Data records
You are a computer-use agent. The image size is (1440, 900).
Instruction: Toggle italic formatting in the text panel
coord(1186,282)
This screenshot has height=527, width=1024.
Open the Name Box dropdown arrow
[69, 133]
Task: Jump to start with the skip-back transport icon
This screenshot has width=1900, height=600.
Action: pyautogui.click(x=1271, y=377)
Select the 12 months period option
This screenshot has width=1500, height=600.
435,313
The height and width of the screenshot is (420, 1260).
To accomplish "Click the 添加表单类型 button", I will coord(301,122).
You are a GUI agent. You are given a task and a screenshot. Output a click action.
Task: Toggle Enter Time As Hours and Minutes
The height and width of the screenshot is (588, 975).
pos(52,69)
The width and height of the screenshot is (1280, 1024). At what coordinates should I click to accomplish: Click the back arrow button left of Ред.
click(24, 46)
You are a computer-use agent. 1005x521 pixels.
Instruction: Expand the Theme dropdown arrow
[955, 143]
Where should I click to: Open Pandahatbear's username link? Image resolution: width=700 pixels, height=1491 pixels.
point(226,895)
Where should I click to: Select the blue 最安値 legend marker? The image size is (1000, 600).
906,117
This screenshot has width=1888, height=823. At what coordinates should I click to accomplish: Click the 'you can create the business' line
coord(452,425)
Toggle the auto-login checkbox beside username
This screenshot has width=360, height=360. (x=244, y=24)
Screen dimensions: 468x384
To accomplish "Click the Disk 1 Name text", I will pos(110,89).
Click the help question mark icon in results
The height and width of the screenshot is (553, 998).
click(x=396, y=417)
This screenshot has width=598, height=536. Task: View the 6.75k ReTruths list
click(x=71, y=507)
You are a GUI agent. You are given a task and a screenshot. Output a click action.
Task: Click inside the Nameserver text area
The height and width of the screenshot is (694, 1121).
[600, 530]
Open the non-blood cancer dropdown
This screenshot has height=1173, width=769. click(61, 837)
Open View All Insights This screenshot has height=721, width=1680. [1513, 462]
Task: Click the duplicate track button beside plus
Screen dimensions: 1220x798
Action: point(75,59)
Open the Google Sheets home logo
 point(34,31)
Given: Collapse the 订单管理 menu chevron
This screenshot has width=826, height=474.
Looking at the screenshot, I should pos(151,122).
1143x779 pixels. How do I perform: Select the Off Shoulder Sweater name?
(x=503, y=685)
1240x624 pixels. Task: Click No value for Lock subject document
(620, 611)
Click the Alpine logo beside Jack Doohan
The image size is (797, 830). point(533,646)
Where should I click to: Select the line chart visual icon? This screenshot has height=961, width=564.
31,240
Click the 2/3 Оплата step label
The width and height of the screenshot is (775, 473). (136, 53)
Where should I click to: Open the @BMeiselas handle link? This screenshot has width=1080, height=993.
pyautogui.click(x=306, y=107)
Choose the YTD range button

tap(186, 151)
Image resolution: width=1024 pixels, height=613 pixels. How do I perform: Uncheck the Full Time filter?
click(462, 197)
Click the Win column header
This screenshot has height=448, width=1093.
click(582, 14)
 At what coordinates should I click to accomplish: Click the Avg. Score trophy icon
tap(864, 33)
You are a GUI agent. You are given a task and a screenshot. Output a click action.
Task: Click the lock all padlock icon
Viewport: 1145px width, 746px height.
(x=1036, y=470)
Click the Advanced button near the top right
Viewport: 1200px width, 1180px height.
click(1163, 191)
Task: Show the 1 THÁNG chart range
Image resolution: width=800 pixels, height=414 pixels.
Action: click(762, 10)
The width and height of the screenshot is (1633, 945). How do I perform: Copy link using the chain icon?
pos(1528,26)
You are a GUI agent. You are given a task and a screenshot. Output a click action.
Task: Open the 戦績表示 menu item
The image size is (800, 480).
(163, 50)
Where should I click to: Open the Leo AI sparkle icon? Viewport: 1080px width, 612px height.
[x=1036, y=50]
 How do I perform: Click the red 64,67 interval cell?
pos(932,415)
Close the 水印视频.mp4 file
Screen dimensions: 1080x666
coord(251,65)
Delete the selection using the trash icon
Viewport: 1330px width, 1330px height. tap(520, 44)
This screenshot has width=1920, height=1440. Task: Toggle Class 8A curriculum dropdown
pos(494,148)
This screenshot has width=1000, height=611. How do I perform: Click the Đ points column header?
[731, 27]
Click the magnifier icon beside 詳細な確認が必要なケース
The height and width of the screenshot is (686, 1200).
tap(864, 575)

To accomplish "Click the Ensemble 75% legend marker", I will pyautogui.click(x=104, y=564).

- **WHAT IS REQUIRED**: Copy out each line of the entries where the word "menu" is found.

- **THE COMPLETED TASK**:
Given: Collapse the 订单管理 menu chevron
Task: Open the 戦績表示 menu item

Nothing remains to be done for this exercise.